Your task is to transcribe the entries below exactly, from their first line down to the line containing "This screenshot has width=2410, height=995.", and to stop there.

Stored data entries:
┌──

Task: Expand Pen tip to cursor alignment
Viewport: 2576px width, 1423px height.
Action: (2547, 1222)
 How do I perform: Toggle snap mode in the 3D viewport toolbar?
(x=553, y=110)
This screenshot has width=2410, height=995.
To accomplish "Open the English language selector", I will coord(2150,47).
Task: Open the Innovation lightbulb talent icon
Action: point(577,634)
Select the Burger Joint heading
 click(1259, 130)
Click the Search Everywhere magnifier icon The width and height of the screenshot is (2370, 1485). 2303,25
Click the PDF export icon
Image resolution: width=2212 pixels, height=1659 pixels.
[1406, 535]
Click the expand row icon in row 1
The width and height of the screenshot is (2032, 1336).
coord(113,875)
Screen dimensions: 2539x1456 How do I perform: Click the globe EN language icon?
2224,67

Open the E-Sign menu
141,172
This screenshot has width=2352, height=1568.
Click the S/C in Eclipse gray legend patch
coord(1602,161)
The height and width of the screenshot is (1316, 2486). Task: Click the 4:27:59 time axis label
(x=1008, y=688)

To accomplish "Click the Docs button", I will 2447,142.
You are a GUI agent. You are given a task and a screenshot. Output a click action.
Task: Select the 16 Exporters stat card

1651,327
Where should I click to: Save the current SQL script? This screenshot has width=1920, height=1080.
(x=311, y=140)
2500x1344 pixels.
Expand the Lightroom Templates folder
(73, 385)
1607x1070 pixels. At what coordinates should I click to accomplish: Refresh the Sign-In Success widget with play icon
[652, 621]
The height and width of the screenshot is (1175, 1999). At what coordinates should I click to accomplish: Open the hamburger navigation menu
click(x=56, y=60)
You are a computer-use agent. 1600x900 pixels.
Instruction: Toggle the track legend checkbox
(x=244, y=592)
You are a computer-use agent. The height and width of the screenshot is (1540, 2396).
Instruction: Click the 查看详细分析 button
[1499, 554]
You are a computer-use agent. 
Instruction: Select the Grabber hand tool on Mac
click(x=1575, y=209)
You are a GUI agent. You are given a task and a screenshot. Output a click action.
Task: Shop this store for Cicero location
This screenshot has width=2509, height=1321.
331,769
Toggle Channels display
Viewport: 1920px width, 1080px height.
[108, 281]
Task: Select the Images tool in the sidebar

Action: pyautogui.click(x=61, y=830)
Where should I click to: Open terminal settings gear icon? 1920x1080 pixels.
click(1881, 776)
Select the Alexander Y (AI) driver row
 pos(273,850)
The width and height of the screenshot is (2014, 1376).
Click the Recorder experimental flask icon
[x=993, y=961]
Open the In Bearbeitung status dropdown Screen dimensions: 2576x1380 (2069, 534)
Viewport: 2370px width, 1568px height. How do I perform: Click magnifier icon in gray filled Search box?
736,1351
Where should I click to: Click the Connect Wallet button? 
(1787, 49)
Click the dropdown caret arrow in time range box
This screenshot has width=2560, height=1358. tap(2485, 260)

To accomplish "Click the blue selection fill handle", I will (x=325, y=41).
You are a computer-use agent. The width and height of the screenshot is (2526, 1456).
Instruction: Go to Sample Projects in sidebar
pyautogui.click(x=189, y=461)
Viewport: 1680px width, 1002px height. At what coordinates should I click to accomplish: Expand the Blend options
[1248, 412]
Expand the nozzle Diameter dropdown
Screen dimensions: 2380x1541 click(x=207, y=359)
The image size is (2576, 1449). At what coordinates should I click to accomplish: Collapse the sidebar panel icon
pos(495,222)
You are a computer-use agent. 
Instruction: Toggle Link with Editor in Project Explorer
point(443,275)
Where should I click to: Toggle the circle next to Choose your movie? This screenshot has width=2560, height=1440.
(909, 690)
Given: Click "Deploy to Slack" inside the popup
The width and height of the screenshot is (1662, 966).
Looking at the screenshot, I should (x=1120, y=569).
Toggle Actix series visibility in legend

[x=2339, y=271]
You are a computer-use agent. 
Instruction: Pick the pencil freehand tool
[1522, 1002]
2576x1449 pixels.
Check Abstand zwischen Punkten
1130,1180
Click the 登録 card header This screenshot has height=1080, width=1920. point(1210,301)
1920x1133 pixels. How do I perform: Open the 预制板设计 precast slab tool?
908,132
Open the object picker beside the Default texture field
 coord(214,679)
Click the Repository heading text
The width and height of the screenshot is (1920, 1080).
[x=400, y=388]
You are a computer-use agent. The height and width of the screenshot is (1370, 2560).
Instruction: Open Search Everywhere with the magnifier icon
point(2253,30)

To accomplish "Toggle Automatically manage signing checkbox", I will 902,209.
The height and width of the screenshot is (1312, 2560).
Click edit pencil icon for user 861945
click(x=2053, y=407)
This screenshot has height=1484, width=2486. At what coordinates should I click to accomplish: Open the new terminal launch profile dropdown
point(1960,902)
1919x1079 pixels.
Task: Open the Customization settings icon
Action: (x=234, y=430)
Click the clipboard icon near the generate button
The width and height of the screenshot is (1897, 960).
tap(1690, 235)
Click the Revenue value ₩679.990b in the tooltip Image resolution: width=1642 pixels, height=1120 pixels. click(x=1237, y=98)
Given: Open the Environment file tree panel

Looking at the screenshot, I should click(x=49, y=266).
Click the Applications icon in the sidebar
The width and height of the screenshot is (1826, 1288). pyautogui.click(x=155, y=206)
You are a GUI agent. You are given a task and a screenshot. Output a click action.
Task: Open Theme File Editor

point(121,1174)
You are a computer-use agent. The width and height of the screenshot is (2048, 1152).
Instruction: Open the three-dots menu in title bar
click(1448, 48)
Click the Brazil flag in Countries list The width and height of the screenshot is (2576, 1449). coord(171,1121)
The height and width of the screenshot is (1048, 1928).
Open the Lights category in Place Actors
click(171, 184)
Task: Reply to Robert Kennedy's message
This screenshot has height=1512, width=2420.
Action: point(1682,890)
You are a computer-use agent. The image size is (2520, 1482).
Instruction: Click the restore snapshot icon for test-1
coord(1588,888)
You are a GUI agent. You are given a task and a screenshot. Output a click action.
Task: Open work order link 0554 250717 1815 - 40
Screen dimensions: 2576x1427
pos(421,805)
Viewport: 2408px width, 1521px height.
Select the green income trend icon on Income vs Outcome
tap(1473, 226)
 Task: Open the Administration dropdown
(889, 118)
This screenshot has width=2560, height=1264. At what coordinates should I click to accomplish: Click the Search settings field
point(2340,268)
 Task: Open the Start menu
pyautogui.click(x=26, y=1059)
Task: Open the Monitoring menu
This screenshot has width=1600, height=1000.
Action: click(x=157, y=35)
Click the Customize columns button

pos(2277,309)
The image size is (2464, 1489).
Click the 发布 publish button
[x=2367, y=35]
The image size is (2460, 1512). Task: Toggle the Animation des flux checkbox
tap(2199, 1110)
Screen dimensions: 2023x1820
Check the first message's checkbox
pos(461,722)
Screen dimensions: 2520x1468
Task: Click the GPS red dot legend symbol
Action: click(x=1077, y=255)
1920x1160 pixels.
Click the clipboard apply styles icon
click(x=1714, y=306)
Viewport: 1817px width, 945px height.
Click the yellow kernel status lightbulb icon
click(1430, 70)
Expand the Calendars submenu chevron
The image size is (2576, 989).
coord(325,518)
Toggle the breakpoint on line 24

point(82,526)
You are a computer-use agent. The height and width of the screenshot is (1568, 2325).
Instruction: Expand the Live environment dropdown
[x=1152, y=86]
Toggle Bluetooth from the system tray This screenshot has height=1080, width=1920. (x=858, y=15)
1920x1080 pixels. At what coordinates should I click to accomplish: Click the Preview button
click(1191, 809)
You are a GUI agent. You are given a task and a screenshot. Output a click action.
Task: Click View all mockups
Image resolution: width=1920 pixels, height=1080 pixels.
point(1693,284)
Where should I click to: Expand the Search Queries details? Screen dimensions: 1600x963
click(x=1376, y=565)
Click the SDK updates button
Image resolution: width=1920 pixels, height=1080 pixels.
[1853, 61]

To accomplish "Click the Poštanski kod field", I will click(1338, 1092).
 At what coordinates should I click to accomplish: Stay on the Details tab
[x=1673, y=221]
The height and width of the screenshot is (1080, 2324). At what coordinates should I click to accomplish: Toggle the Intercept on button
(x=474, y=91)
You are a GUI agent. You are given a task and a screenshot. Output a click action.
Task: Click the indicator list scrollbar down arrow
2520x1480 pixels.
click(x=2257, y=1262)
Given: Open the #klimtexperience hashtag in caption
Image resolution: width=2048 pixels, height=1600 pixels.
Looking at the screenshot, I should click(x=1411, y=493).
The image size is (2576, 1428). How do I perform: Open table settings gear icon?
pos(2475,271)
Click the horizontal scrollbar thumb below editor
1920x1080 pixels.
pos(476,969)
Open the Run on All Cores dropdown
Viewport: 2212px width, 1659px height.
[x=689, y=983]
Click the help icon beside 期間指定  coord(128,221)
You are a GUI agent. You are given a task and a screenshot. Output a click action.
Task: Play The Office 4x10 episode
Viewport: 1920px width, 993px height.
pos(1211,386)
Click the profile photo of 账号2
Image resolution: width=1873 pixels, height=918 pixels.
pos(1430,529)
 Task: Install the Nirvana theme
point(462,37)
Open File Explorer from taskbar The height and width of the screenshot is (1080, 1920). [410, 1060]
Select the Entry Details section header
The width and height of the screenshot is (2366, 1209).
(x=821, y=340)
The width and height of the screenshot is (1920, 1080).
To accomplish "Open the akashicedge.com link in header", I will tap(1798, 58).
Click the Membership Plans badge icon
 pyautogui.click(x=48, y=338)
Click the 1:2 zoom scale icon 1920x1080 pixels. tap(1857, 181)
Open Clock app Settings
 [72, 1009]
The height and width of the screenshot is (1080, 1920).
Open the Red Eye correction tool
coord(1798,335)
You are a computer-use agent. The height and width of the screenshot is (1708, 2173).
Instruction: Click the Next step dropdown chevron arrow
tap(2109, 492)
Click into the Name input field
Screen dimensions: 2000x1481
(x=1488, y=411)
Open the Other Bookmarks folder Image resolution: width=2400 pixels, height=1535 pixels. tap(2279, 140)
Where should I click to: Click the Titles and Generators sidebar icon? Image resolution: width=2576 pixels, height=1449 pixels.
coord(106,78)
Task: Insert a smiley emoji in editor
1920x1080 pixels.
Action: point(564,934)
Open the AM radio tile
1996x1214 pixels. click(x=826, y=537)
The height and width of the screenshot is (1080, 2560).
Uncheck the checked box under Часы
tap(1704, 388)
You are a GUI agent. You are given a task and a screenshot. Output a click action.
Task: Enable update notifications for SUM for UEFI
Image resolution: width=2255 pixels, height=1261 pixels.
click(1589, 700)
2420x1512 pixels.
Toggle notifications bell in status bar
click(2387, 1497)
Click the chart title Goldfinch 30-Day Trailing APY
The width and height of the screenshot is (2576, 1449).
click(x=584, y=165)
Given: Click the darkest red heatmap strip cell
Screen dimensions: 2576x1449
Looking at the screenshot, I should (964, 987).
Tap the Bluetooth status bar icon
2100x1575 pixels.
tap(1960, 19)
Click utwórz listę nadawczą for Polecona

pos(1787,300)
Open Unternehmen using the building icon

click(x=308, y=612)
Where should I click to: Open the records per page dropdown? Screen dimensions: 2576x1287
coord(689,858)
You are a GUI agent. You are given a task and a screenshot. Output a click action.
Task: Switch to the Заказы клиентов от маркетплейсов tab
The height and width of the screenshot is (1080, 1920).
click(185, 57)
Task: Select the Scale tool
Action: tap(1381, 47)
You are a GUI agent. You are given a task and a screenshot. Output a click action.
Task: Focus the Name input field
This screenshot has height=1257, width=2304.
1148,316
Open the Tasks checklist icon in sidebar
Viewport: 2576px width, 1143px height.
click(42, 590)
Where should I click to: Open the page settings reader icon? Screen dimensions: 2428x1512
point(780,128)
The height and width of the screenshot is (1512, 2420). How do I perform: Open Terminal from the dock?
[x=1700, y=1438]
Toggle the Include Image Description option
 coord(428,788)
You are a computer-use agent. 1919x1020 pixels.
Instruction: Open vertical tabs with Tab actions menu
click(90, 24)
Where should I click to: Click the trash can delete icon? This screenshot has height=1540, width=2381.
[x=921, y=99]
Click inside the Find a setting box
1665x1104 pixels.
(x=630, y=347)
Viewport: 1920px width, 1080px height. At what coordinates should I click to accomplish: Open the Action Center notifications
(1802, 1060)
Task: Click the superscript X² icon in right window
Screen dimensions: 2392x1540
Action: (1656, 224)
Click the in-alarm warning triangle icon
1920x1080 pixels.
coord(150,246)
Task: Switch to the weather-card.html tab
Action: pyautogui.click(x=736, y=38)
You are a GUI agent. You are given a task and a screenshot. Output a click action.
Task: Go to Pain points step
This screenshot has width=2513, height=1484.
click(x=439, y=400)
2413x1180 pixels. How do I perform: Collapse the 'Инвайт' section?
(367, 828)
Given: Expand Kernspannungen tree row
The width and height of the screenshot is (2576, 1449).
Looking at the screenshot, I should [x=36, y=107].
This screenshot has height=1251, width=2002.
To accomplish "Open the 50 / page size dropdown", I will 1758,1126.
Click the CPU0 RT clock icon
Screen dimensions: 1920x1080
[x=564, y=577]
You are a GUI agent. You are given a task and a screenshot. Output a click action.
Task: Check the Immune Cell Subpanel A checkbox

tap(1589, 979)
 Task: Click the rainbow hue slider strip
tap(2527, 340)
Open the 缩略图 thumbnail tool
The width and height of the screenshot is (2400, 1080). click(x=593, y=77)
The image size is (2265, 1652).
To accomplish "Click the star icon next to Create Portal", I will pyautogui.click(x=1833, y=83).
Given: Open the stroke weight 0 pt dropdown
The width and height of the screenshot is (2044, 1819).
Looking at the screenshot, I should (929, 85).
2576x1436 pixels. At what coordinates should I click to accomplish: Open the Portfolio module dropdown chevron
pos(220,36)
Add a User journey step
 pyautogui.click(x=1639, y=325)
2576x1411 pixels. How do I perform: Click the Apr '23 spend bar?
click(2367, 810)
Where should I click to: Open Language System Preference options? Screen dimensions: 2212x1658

└──

* _Task response_
Task: Expand Pen tip to cursor alignment
Viewport: 2576px width, 1423px height.
Action: (2547, 1222)
 How do I perform: Toggle snap mode in the 3D viewport toolbar?
(x=553, y=110)
This screenshot has width=2410, height=995.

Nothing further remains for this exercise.